EXTRACTED ENTRIES section start

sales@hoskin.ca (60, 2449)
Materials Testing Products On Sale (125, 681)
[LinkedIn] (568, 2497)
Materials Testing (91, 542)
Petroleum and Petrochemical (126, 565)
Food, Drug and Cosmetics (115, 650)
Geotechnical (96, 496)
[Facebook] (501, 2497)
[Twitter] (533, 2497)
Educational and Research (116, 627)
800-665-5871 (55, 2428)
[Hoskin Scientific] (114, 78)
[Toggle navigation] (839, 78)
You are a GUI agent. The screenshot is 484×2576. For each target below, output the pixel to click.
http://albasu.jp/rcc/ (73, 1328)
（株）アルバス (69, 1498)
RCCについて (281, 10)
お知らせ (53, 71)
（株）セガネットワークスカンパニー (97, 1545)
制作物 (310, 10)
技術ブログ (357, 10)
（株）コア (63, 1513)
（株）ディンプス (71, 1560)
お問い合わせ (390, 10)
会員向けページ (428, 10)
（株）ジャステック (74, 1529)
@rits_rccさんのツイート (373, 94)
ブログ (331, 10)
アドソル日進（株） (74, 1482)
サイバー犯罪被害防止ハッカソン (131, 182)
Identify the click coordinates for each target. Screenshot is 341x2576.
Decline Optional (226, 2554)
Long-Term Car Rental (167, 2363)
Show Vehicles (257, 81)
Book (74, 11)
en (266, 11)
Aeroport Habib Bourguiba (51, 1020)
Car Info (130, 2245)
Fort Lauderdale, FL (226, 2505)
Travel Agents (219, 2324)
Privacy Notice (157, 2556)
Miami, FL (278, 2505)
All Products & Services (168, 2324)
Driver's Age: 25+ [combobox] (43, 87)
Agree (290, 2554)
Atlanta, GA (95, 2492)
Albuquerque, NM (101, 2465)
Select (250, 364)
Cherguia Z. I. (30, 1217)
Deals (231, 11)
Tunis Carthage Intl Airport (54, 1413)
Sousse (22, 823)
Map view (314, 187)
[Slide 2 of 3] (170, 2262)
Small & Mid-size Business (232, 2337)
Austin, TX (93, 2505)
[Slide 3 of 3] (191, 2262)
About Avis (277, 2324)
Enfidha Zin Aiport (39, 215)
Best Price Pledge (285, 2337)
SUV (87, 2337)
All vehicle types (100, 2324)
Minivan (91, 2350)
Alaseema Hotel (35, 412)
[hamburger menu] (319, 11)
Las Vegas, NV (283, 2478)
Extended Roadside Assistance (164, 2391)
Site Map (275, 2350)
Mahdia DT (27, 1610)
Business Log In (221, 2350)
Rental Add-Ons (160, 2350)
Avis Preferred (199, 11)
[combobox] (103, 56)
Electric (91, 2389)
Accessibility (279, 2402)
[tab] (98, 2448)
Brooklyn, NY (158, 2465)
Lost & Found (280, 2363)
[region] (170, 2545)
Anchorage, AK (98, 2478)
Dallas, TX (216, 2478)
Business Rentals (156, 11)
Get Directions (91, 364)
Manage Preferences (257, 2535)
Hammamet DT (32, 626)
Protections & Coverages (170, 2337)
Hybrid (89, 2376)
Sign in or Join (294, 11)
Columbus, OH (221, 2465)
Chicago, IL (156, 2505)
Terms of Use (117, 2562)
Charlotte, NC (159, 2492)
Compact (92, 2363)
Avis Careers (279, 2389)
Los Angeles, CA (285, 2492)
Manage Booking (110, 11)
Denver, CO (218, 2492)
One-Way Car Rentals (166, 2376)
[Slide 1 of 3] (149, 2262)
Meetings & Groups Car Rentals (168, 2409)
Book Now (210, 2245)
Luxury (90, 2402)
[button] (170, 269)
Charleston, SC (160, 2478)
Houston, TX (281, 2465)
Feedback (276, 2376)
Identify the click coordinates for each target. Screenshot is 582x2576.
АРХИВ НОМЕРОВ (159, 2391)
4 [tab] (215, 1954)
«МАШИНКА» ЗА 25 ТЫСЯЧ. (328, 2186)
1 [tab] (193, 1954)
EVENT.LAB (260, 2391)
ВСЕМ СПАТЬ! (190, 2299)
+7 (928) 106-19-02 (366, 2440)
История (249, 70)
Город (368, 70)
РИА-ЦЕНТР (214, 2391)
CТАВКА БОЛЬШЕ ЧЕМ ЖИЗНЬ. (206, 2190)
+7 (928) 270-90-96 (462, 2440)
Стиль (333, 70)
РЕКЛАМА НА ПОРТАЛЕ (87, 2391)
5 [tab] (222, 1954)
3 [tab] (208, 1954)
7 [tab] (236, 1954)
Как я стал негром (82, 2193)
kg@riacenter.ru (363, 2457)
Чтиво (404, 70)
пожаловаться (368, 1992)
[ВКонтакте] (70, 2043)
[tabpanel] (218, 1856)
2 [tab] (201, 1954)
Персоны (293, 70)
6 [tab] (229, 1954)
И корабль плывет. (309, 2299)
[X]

EXTRACTED ENTRIES section end

Of all the entries above, repeat only the lines from the line that has "[Facebook] (501, 2497)" to the line that has "会員向けページ (428, 10)", both lines included, exactly.

[Facebook] (501, 2497)
[Twitter] (533, 2497)
Educational and Research (116, 627)
800-665-5871 (55, 2428)
[Hoskin Scientific] (114, 78)
[Toggle navigation] (839, 78)
You are a GUI agent. The screenshot is 484×2576. For each target below, output the pixel to click.
http://albasu.jp/rcc/ (73, 1328)
（株）アルバス (69, 1498)
RCCについて (281, 10)
お知らせ (53, 71)
（株）セガネットワークスカンパニー (97, 1545)
制作物 (310, 10)
技術ブログ (357, 10)
（株）コア (63, 1513)
（株）ディンプス (71, 1560)
お問い合わせ (390, 10)
会員向けページ (428, 10)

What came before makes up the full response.